=== Directions for this task ===
Reproduce, character for character, the part of the material that opens with the line containing "412x500 pixels. How" and closes with the line containing "click(388, 349)", including both of those lines. Leave the pictures out of your answer.

=== Data shown ===

====

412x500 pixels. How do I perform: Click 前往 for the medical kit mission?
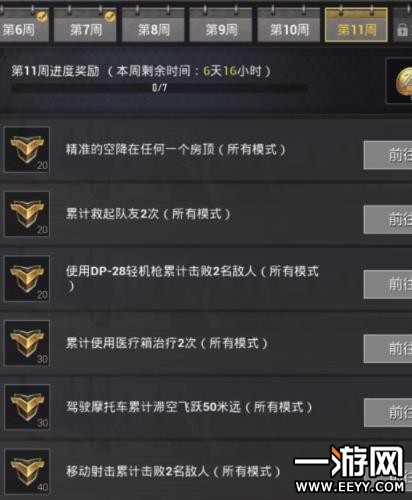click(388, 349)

====

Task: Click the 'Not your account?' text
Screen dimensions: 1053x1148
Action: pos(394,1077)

====

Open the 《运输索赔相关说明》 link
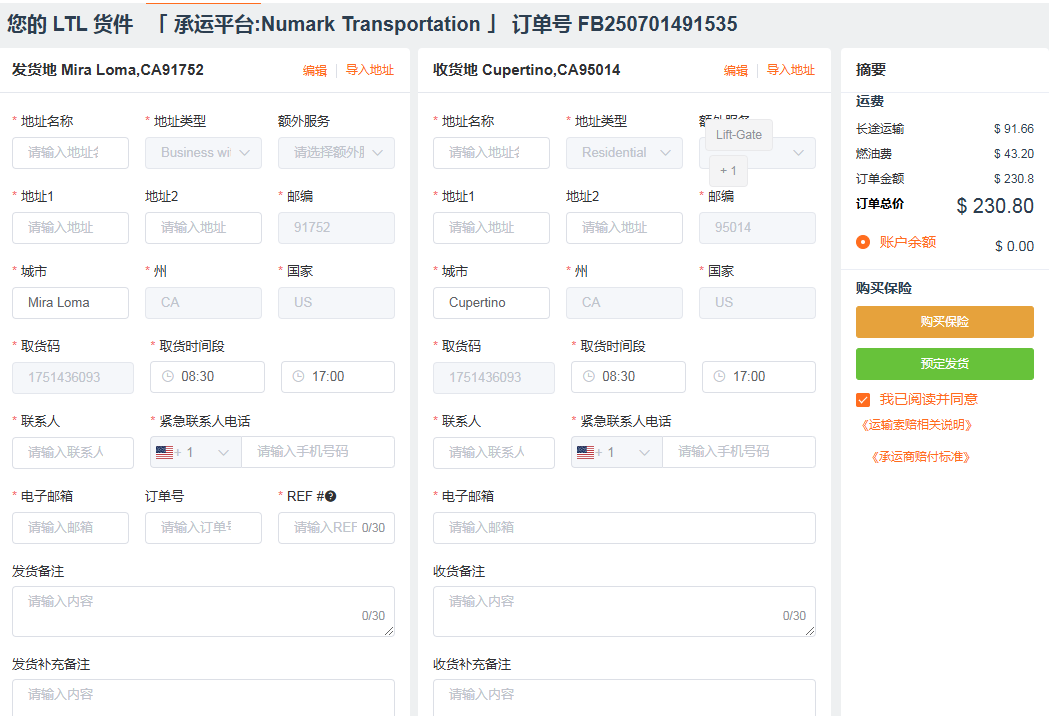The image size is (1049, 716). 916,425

====

=== Answer to this exercise ===
412x500 pixels. How do I perform: Click 前往 for the medical kit mission?
click(388, 349)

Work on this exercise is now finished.